→ Input
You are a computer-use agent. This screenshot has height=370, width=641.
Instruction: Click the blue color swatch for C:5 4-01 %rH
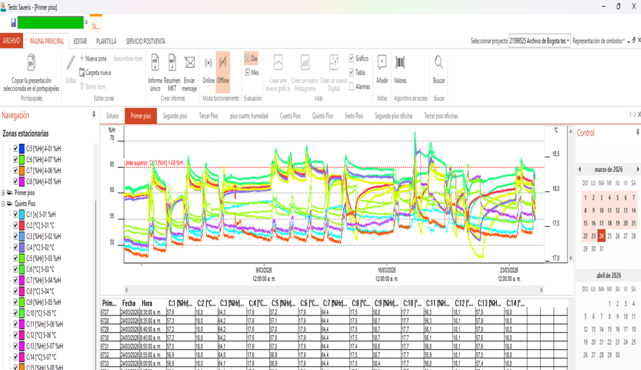pos(21,148)
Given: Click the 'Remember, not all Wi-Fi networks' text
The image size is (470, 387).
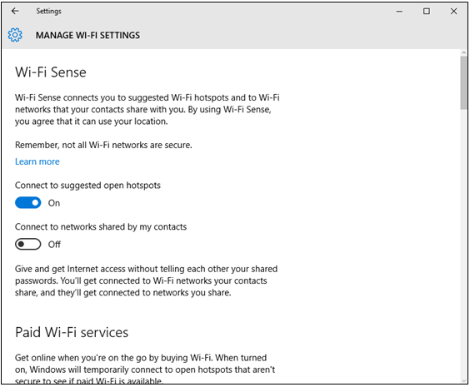Looking at the screenshot, I should (x=103, y=145).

→ What you should do
Output the whole listing exactly. Pictures stay out.

→ Answer box
You are a computer-use agent. This screenshot has height=370, width=641.
Instruction: Click the blue color swatch for C:5 4-01 %rH
pos(21,148)
Given: Click the 'Remember, not all Wi-Fi networks' text
The image size is (470, 387).
Looking at the screenshot, I should (x=103, y=145).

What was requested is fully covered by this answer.